Whip up these fudgy pumpkin brownies quickly in the blender. Take the classic black bean brownies up a notch with a creamy pumpkin swirl!

Ever since I first made Black Bean Brownies, it’s my go-to dessert. White Bean Blondies come in a close second place, but really, my heart belongs to the original.
Now that it’s fall, though, my go-to dessert recipe got a slight makeover.
Move over, black bean brownies, hello PUMPKIN brownies!!
Just take a look at that gorgeous pumpkin swirl – isn’t it beautiful?.
WHY MAKE PUMPKIN BROWNIES
Why should you try this pumpkin brownie recipe? Well, PUMPKIN IS THE BEST! At least I think so. Here’s why you should make these pumpkin brownies ASAP:
- Freezer-friendly. Once these are cooled, I cut them and store them in the freezer. Then I pull out just enough for dessert.
- Kid-friendly. My kids actually ASK for something made mostly of beans. (Proud Mama moment, here.)
- Easy. No special kitchen skills required.
- Cheap. Beans are cheap, especially when you make them from scratch.
- Not a cookie. Cookie overload is a real thing, y’all.
- Not overly sweet. Perfect for when you want dessert, but not a sugar coma.
- Big-batch-able. I’m pretty sure that isn’t a word, but you can easily double this recipe if you have more pans.
- Portable. Need something to bring to a party? I’ve got you covered.
And if you’re still on the fence, let me assure you – these pumpkin brownies don’t taste like beans! They’re perfectly moist and fudgy with a creamy swirl of pumpkin spice.

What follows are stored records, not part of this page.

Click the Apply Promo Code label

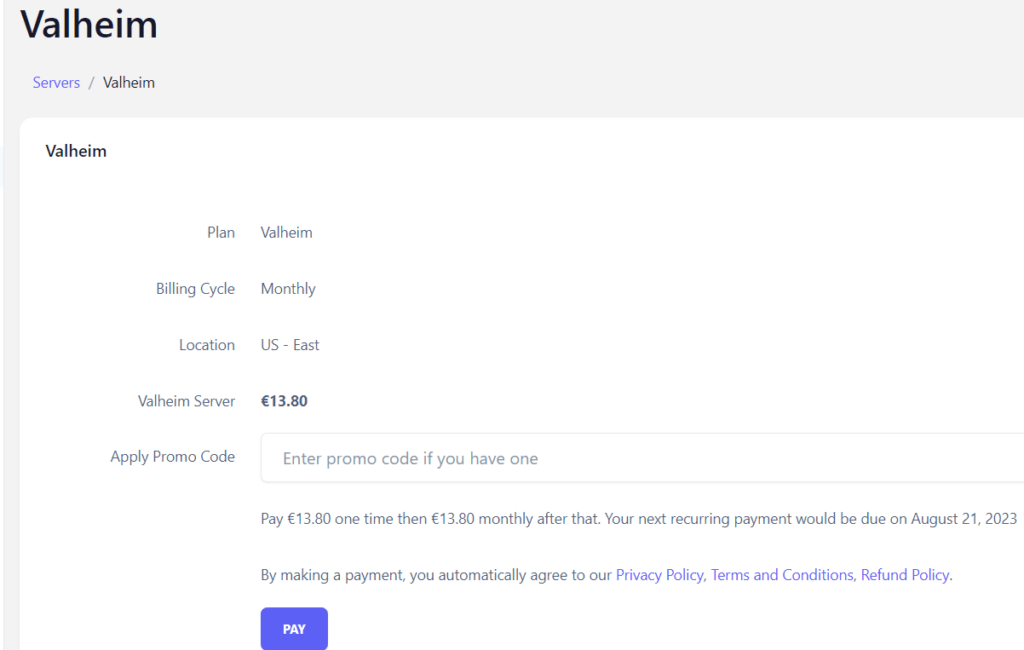172,457
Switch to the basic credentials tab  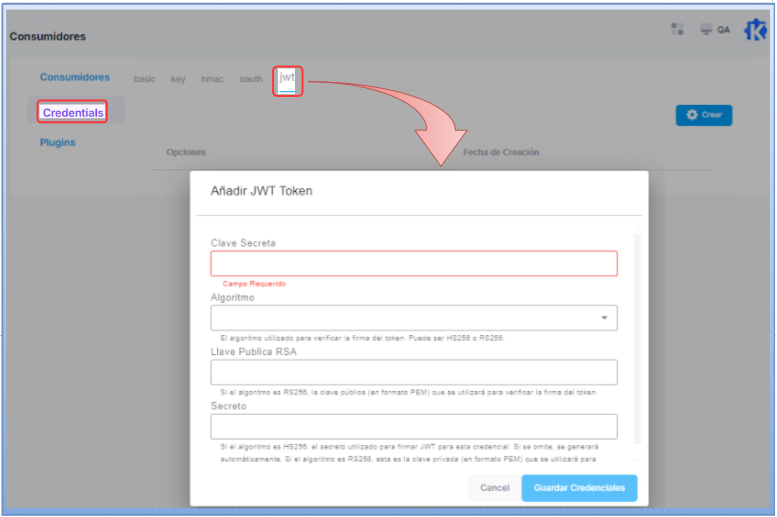coord(145,79)
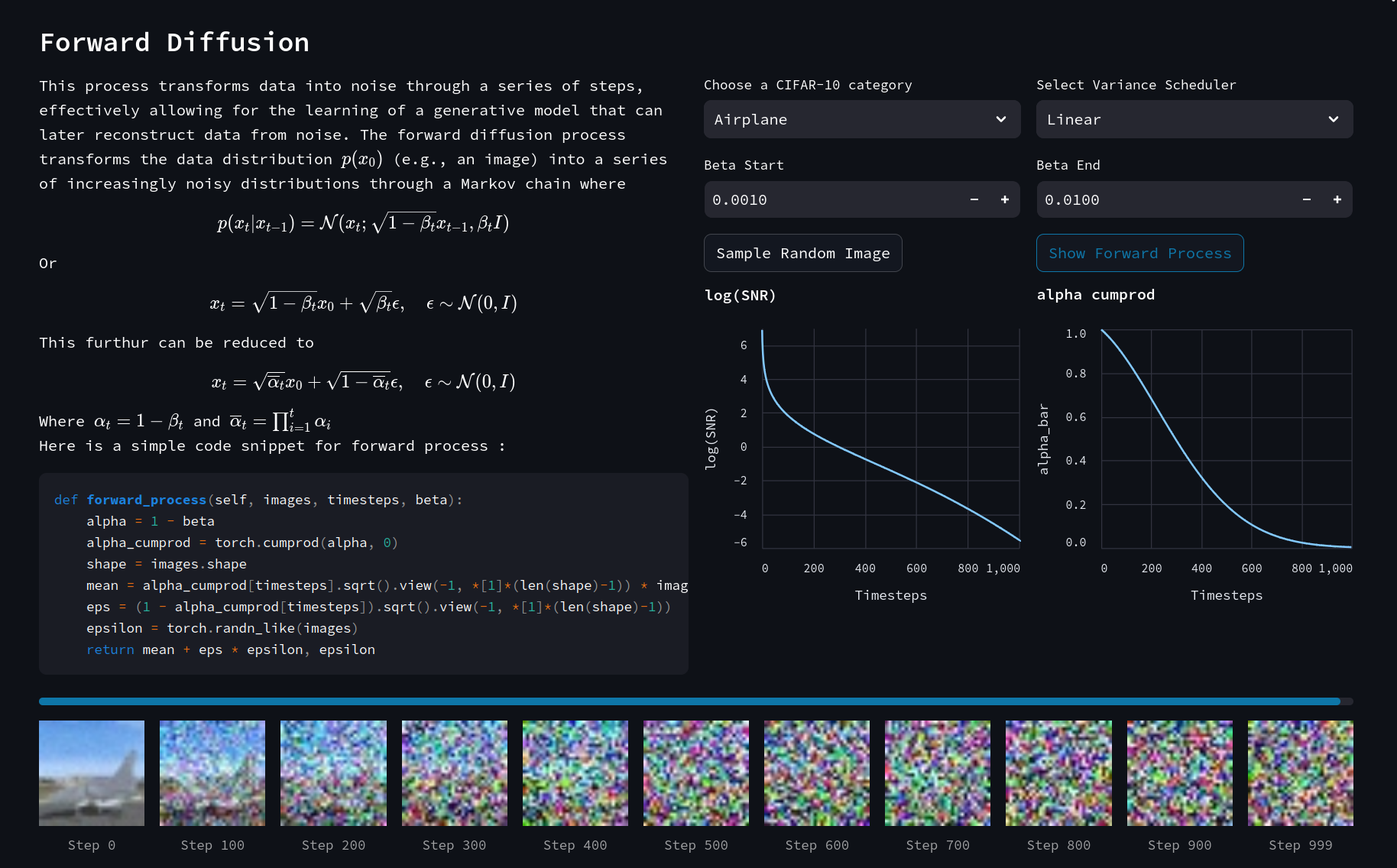
Task: Click the Sample Random Image button
Action: pos(802,253)
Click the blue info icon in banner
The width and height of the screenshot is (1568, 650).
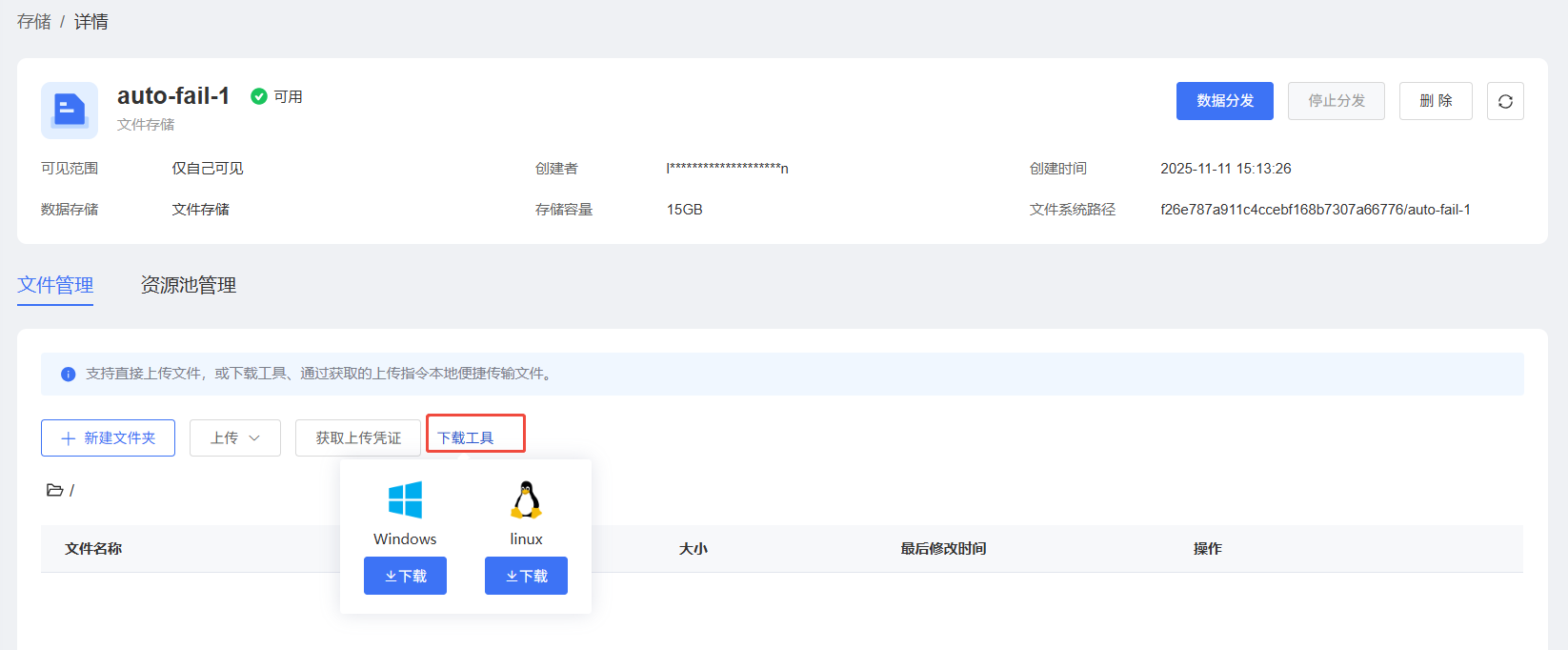(68, 375)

PUMPKIN BROWNIE RECIPE INGREDIENTS
For the pumpkin brownies. recipe, we’re talking about ingredients I’m 95% sure you already have on hand:
Brownie Base
- Black Beans. You can use either canned or homemade from scratch – either will work (but homemade IS cheaper).
- Maple Syrup. No need for granulated sugar, brown sugar, or hard-to-find coconut sugar. Simple pure maple syrup will do. You could probably substitute honey as well, but I prefer the taste of maple syrup here.
- Cocoa Powder. If you’re making brownies from scratch, you need cocoa. Dutch-process cocoa, natural cocoa, and raw cacao will all work.
- Coconut Oil. This is my go-to fat for baking. It blends in well with this great recipe, and it doesn’t taste like coconut in the end. Melted butter would probably also work.
- Vanilla Extract. This brings out the sweetness and adds depth to the flavor. Learn how to make your own here.
- Oats. Instead of using traditional flour, we use old-fashioned oats. They help hold the beans together, giving the pumpkin brownies the perfect texture.
- Salt. If you’re going to use salt, make sure it’s a good one like Ava Jane’s Kitchen that doesn’t have microplastics! You can get a free 8oz. bag of sea salt right now (just pay shipping and handling!).
- Baking Powder. To keep the brownie recipe with pumpkin from turning out overly dense.
- Chocolate Chips. To sprinkle on top of the brownie base for an extra bit of sweetness.
Pumpkin Swirl
- Cream Cheese. You’ll need 4 oz. for this pumpkin brownie recipe. See below for ideas to use the rest of the package.
- Pumpkin Puree. Whether you make Homemade Pumpkin Puree or use a canned pumpkin puree from the store, you’ll end up with a beautiful orange swirl! (Just don’t get the pumpkin pie filling, that’s not what we need here.)
- Eggs. An egg helps bind the pumpkin swirl ingredients together.
- Maple Syrup. Again, just a little bit to sweeten the swirl mixture.
- Pumpkin Pie Spice. I keep a big batch of Homemade Pumpkin Pie Spice on hand for all of my favorite fall recipes!
HOW TO MAKE BROWNIE RECIPE WITH PUMPKIN SWIRL
Step 1. Preheat the oven to 350F.
Step 2. Grease a 9″ x 13″ glass baking dish with butter and set aside.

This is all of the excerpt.